── Data supplied ──
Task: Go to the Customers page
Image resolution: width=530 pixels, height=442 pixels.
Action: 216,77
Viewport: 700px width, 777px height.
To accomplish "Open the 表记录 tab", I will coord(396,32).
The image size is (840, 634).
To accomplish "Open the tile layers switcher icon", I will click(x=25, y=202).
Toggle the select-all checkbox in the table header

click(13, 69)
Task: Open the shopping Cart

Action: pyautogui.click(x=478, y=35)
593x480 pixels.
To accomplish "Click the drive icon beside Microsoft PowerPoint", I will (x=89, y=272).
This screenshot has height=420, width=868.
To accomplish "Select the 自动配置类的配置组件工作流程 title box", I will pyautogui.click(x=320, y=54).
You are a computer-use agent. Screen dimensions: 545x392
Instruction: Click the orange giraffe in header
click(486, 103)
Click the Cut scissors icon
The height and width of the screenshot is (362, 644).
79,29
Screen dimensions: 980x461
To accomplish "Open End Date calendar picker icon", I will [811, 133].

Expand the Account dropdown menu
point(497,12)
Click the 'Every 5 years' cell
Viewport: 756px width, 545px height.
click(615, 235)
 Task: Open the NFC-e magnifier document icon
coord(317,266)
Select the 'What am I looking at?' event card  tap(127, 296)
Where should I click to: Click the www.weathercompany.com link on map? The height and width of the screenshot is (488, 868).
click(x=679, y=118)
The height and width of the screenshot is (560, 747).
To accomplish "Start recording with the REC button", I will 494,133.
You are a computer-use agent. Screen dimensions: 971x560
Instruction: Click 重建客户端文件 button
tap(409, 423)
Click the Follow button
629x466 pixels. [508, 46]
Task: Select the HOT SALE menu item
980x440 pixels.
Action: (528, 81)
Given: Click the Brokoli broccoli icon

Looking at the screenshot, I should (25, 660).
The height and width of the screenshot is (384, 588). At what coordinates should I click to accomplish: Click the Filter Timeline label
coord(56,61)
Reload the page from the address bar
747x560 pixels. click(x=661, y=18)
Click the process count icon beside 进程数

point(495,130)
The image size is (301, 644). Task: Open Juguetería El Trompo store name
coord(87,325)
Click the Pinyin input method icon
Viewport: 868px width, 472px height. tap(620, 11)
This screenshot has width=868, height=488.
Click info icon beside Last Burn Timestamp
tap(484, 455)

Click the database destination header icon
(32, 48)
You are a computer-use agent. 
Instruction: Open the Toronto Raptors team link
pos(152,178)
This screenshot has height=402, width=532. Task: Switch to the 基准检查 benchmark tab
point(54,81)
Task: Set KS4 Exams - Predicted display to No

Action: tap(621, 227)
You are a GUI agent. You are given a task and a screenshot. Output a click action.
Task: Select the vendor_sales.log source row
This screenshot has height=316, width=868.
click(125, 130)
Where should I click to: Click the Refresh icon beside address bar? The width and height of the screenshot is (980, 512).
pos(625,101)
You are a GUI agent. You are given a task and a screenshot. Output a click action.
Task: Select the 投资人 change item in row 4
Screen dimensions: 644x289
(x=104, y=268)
───
| Problem |
How many lines in the listing contain "item"? Answer with the number alone.

| Answer area |
2